Sunday, February 9, 2014

More install and some fine-tuning

Lets see, I left off last time with the holes drilled and the exchanger in, so I will start with the inside hook up. Here are the pics. You will see that I have valves to be able to manually shut off the flow to the exchanger and a pressure gauge. I used a mix of cpvc pipe and pex.






I also installed a valve so I could fill my water tank from inside the house.

Also in the top picture you can see a grey box strapped to the pipe. That is my indoor aquastat that breaks the connection from the thermostat in the house to my power hungry heat pump compressor. It kicks the heat pump off when the water temp in the pipe goes above 80 deg.

Here is a picture of my completely uninsulated pex pumping the hot water to the house. I am eventually going to bury it, after I decide how best to insulate it. I am not loosing near as much heat as I thought I would. (Google automatically added the snow when I uploaded it to Google+)


Here is a pic of the top of the wood burner. You will notice I had to add insulation.
When I first hooked this thing up I couldn't keep temps above 120 until I put this insulation on there. Another thing I had to change from my original design was the water return location and the vent location. This all resulted from the fact that I didn't put enough effort into researching what actually goes into designing a hydronic heating system. I ordered 3/4 pex because that was one of the options for the pump I bought and because of the cost savings over 1 inch. I turns out that between my 3/4" lines, the length of the run and the fittings I had a really high head pressure that resulted in very low flow, even though I had a large pump. As a consequence there the water wasn't be circulated through the tank like I thought it would so the water around the burn chamber was boiling and going right out the 2 inch vent above it. To remedy that I took the return line from the back of the tank and put it into the 2 inch fill/vent. I capped the 2 inch vent and instead put a piece of 3/4 inch cpvc in the port where the return had been. The idea being this would cause the water to naturally circulate to the back, it has cut down on water loss.

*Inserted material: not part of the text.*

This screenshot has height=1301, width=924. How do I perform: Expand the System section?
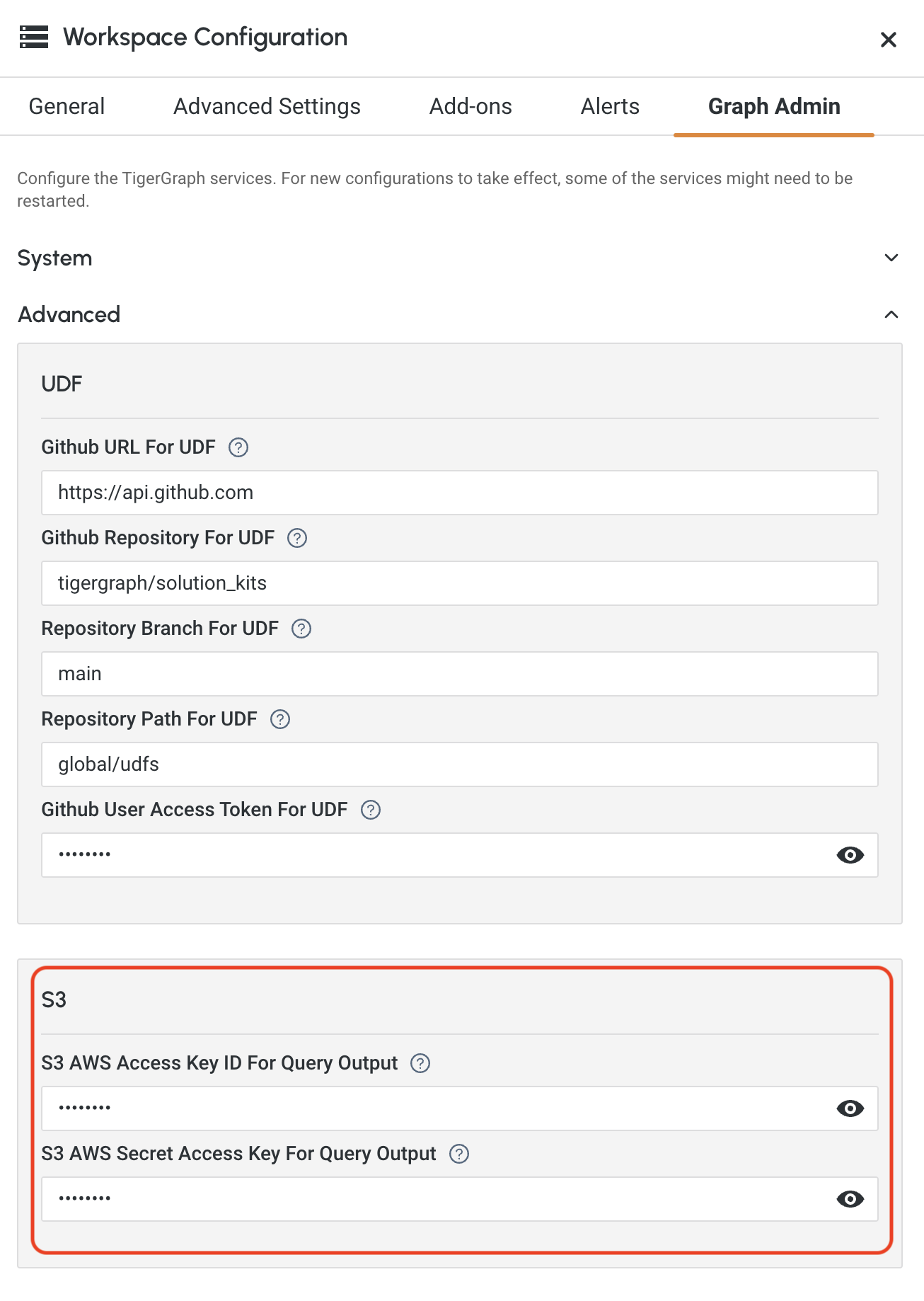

Another issue I had once I got this thing running was the fact that it was eating MASSIVE amounts of wood. I figured out this was due to the fact that my blower fan ran full blast all the time. I bought a dimmer switch instead of the correct part and it only kind of works, but slowing the fan down saved me a lot of wood and raised the heat in the tank. It will actually go over 150, but it still won't hit 180.